- _EXERCISE OBJECTIVE_: Excluding pictures, retype the line with "This screenshot has width=934, height=560." and each line that follows it to the end of the data below, word for word.
BEGIN
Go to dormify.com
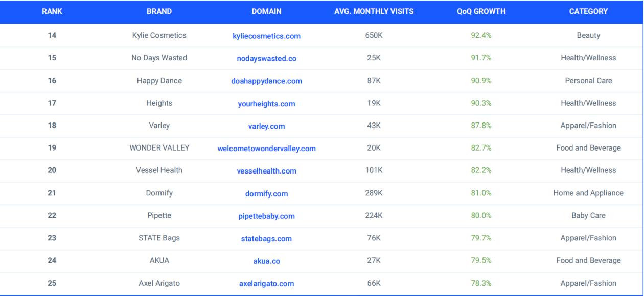The height and width of the screenshot is (296, 644). (266, 194)
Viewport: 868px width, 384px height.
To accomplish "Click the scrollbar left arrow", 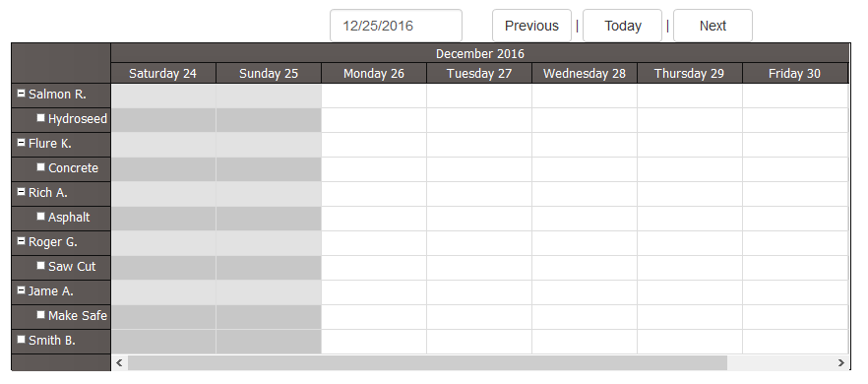I will [x=119, y=363].
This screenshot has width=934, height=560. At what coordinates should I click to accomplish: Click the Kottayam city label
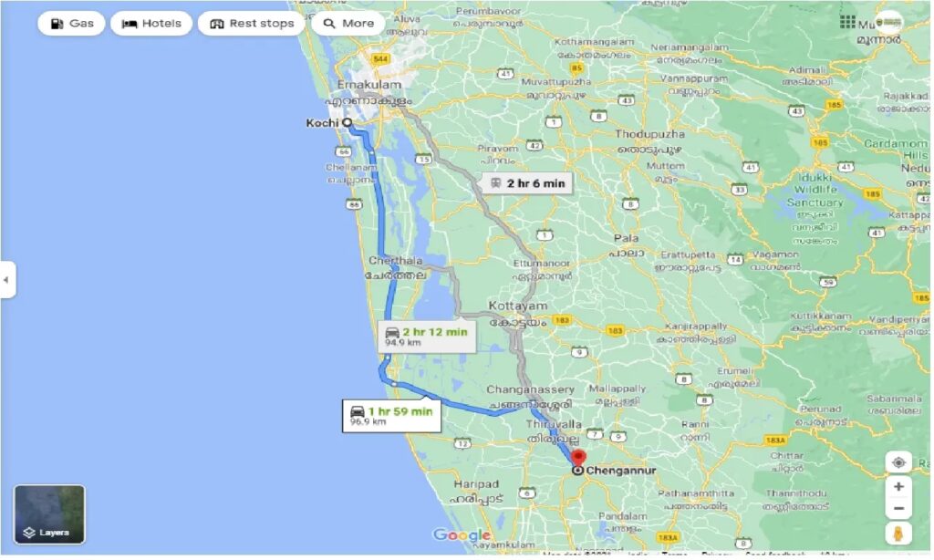click(x=518, y=306)
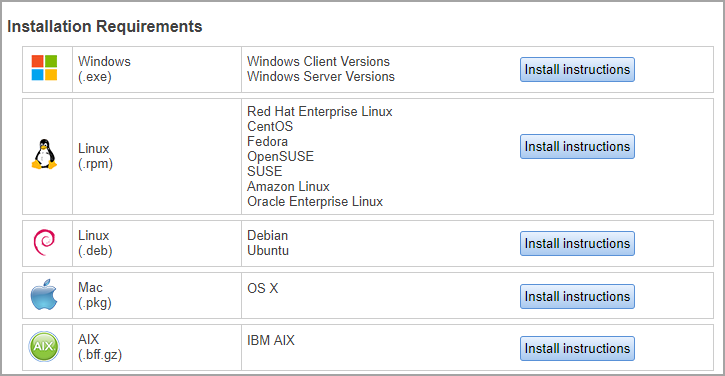This screenshot has height=376, width=725.
Task: Click the Windows logo icon
Action: point(44,68)
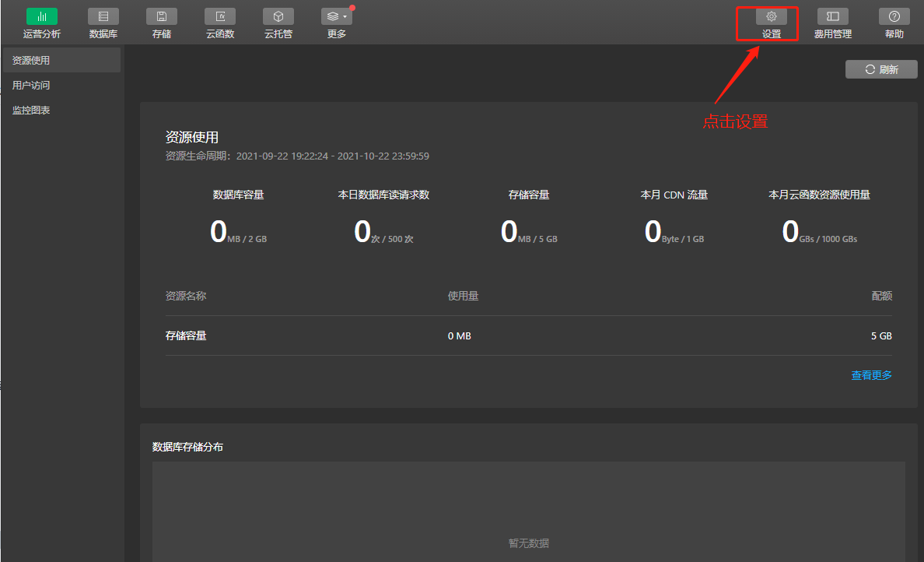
END
- _RESPONSE TO THE EXERCISE_:
This screenshot has width=934, height=560. At what coordinates should I click to accomplish: Click the Kottayam city label
click(x=518, y=306)
This screenshot has height=376, width=725.
Task: Click the Windows logo icon
Action: point(44,68)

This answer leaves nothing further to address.